Some of us may be all too familiar with the unpleasant sensation of realizing one is on the wrong train only when an unexpected stop appears on the screen or is rattled off by a text-to-speech (TTS) voice.
If you are a hearing person, you may have never thought about the fact that delays, cancellations, and safety announcements are typically communicated via loudspeaker, with corresponding updates to information screens being limited if available at all.
This makes what is an annoying situation for hearing people a far more frustrating one for the Deaf and hard of hearing, and in some cases dangerous or frightening. Even standard travel information is rarely available in the native sign language of many Deaf people who are expected to make do with written information in their second or third language.
The UK’s Network Rail is one of several transport companies around the world working to address this gap in accessibility. As of April 2023, it has rolled out travel advice screens in British Sign Language (BSL) at eight major railway stations across the UK. These screens provide access to both standard announcements as well as disruption or emergency updates in the preferred language of over 87,000 Deaf people in the UK. Although long overdue, this is an encouraging step towards improving the accessibility and inclusiveness of public spaces.
Surrey Research Park-based startup Signapse is one of the companies behind the new technology. It is working to develop real-time sign language translation software and has already created synthetic signers to be used in contexts such as broadcast, transport, and website accessibility.
With a team comprising both Deaf and hearing people and close partnerships with Deaf organizations, Signapse is attentive to aligning its technology with the values and needs of the Deaf community.
Signapse’s synthetic signers are a clear reflection of this consultative approach. Rather than following the popular trend of signing avatars, which are generally dispreferred by Deaf people, these signers are convincingly human. Signapse uses generative adversarial networks (GANs) to create photo-realistic videos based on recordings of real Deaf actors who are compensated when their image is used.
Much like the original TTS voices used in transport announcements, the BSL videos are pre-recorded and stitched together to generate standard messaging. AI does the work of smoothing the transitions to improve the fluency of the resulting BSL video.
For unusual situations that cannot be communicated through the existing message library, a team of interpreters is on call to help convert new information to BSL so the video announcement is available within an hour.

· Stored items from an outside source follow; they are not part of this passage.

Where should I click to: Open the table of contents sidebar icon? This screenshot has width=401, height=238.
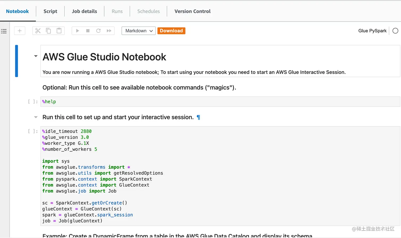[4, 31]
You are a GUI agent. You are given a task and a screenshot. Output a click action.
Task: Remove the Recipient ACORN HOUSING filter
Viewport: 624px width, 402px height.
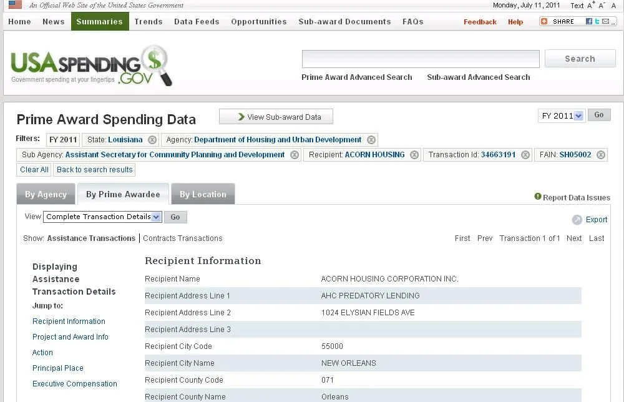[414, 155]
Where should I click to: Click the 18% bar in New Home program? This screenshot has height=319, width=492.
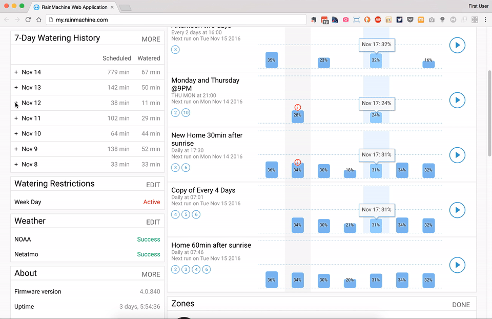click(x=350, y=173)
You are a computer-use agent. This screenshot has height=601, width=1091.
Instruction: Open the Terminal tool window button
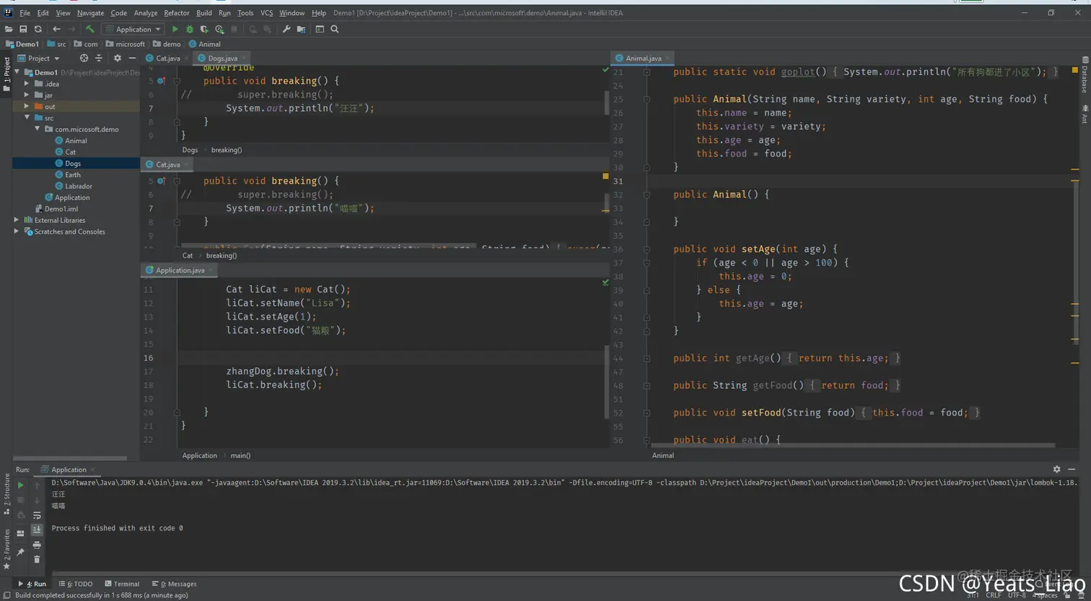click(122, 584)
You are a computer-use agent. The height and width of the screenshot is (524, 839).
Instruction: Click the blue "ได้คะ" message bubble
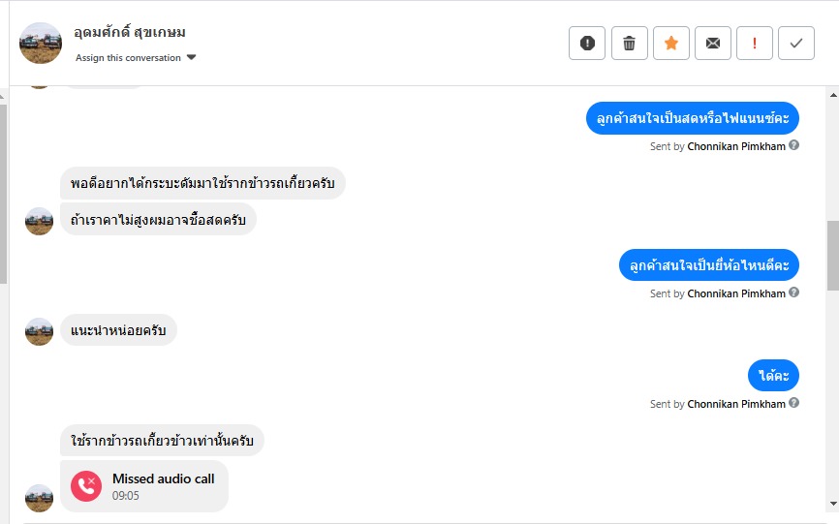[774, 376]
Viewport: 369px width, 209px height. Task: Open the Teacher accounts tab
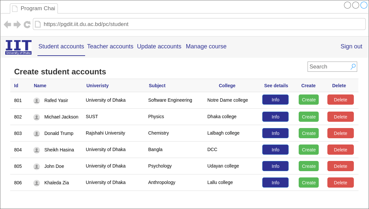(110, 46)
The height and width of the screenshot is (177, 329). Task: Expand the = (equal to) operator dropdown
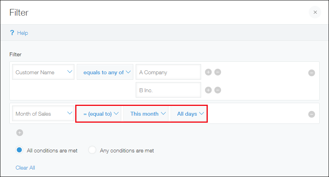pyautogui.click(x=99, y=114)
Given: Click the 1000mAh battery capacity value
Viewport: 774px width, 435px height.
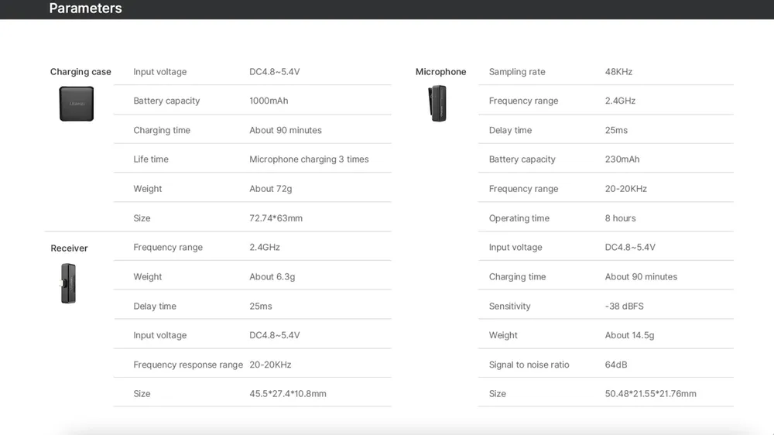Looking at the screenshot, I should tap(269, 101).
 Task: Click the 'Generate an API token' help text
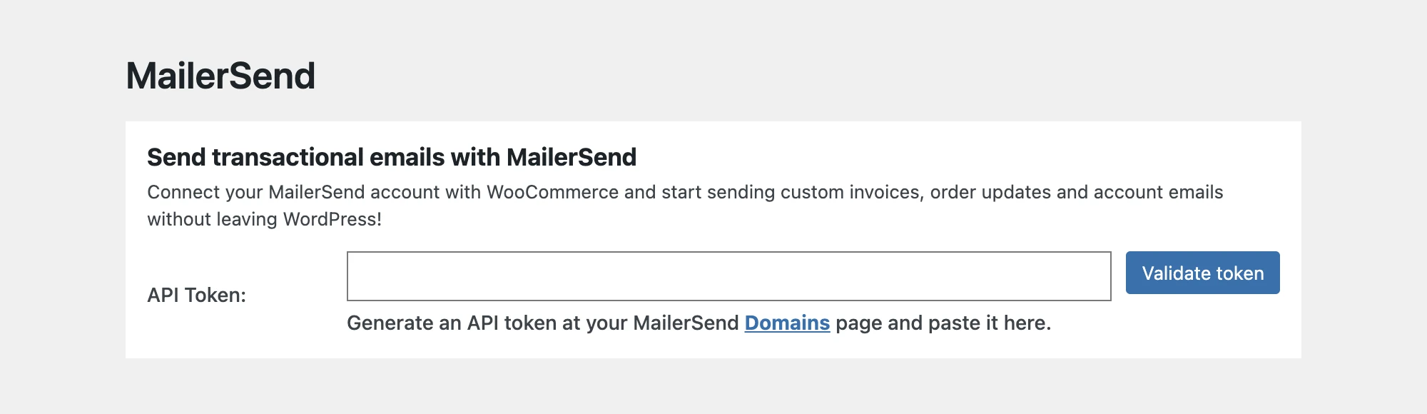pyautogui.click(x=542, y=323)
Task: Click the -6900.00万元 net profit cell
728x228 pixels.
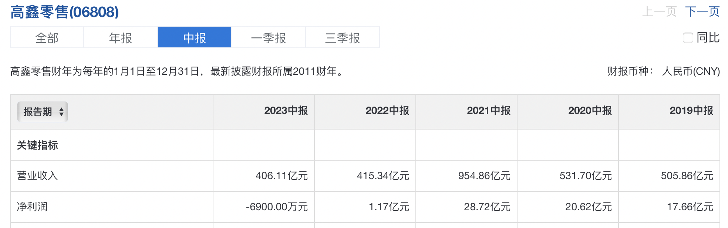Action: (277, 207)
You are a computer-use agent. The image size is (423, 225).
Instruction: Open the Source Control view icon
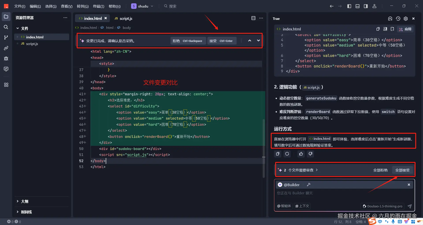click(6, 38)
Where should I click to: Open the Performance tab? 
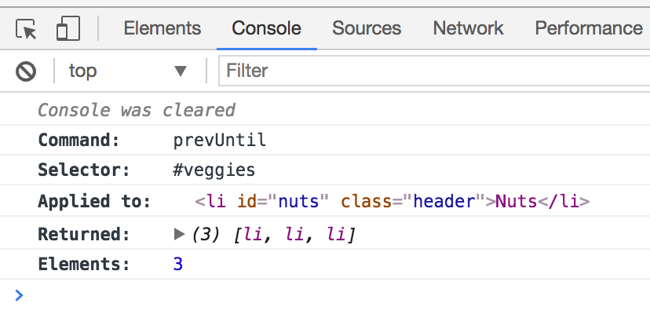(588, 28)
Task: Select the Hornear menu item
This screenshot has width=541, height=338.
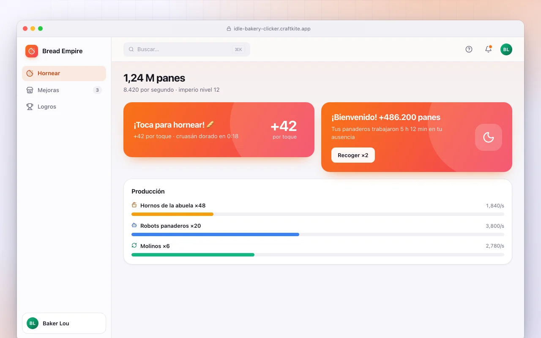Action: (x=64, y=74)
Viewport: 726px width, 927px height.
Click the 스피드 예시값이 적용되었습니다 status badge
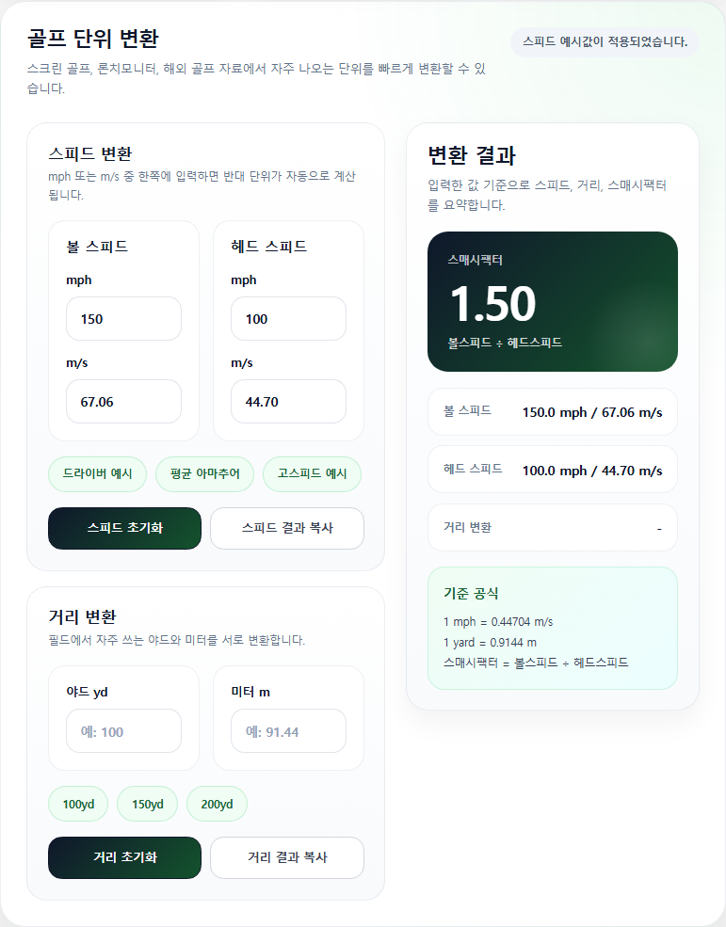pos(605,42)
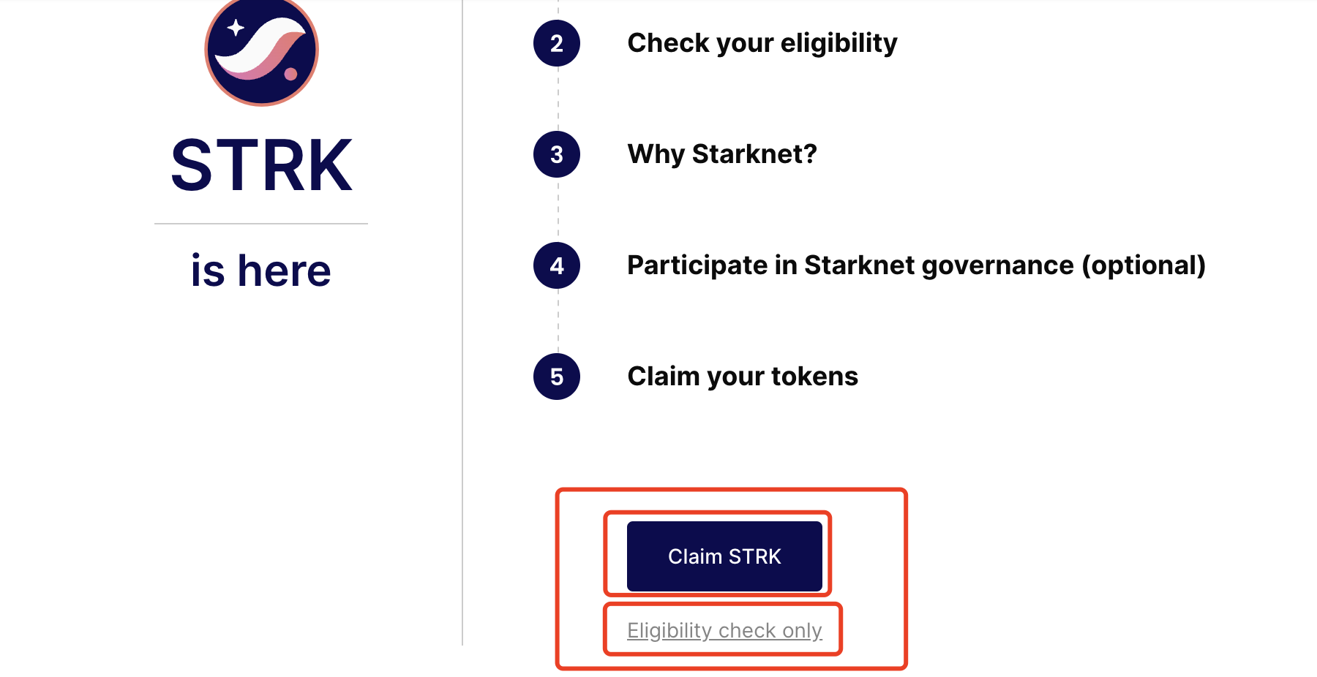This screenshot has height=677, width=1317.
Task: Click the horizontal divider below STRK
Action: pyautogui.click(x=261, y=224)
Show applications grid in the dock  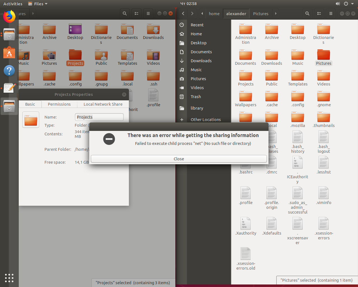point(9,278)
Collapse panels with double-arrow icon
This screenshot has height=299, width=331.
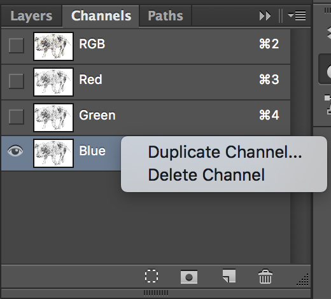pos(265,16)
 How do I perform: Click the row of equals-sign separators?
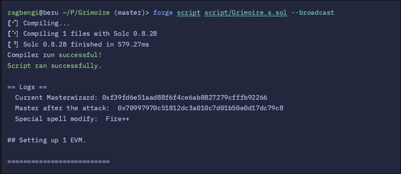58,161
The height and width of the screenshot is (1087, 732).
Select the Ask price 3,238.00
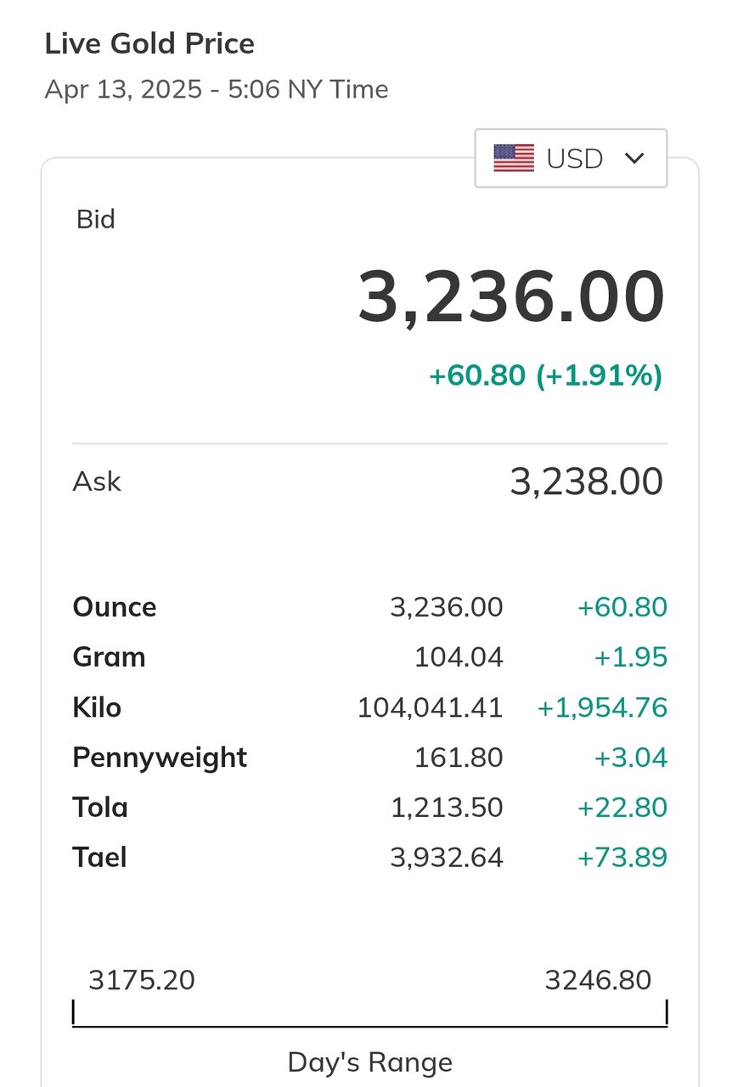586,482
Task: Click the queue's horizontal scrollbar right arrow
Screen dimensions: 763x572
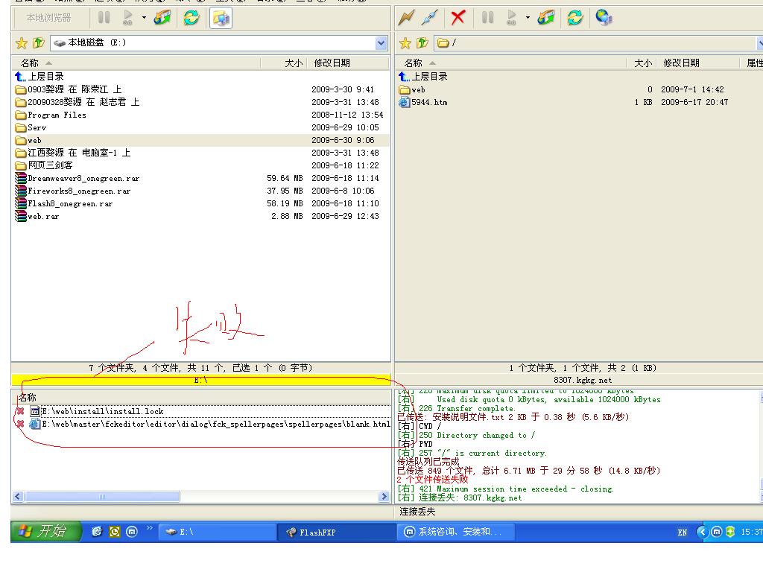Action: [384, 497]
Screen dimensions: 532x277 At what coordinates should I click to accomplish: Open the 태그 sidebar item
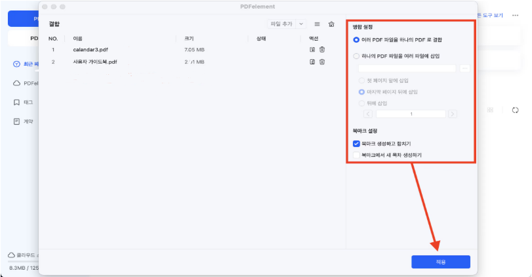click(28, 102)

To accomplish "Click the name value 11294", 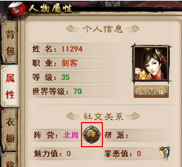I will (x=72, y=49).
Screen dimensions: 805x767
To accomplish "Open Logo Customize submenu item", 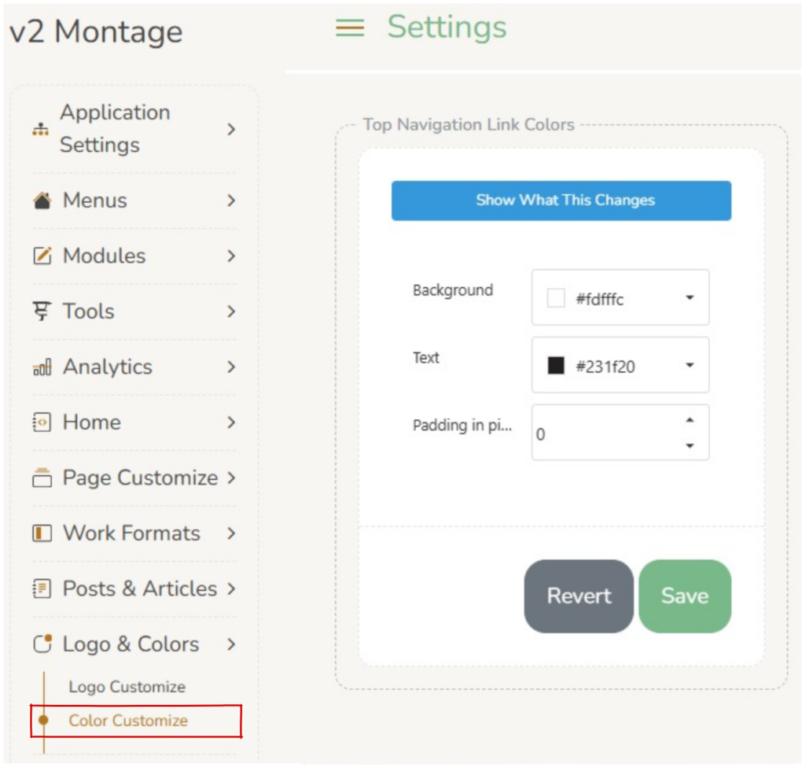I will point(127,687).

With its horizon mission of unconstrained sign language translation, Signapse is not only looking to improve that turnaround time but to extend its technology beyond domain-specific use cases like transport. This will be no mean feat.
A Unique Challenge
There are over 70 million Deaf people worldwide using anywhere from around 150 to over 300 sign languages, yet these natural languages have been largely neglected by the field of natural language processing (NLP). In the same way that there is increased attention on extending language technology to low-resource spoken languages to protect them from endangerment, there is a growing urgency to support sign language technology and avoid perpetuating linguistic suppression in the digital age.
Due to the visual nature of sign languages, most advancements in sign language processing (SLP) have been driven by the Computer Vision (CV) community. However, CV approaches fail to capture the linguistic structure of the data, something that NLP excels at. NLP researchers have been urged to turn their considerable talents and expertise to developing effective tools for recognizing, translating, and generating sign language in collaboration with CV researchers and the Deaf community.
Sign languages present a unique challenge to NLP for a number of reasons. For one, they have no widely accepted written standard, making it difficult to apply existing text-dependent NLP pipelines.
Using text to capture the intricacies of hand gestures, facial expressions, head and body movements, as well as the capacity to convey multiple ‘words’ in parallel and use space grammatically, is far from straightforward. Although a number of both universal and language-specific notation systems have been proposed, none have been reliably adopted.
This in turn compounds the challenge of data scarcity as highly specialized annotators trained to use special notation or gloss schema are required to produce labeled data. Moreover, sign languages are considered extremely low-resource as even unlabelled data is difficult to collect and anonymize.
So while unsupervised learning on huge datasets has led to impressive jumps in performance for NLP, it is unlikely to be available for sign languages any time soon.
Sign languages are considered extremely low-resource as even unlabelled data is difficult to collect and anonymize.
At least work on another major challenge, sign language generation, is showing some exciting improvements. If Signapse’s photo-realistic approach can be generalized to a broader range of domains, it might be possible to perform data augmentation to train new SLP models.
However, there is no doubt that more real-world sign language corpora, along with the ability to anonymize signers in video footage, are needed to improve the state of SLP. As it should be, close collaboration with and involvement of the Deaf community will be the most important factor in determining the future of technology in their native languages.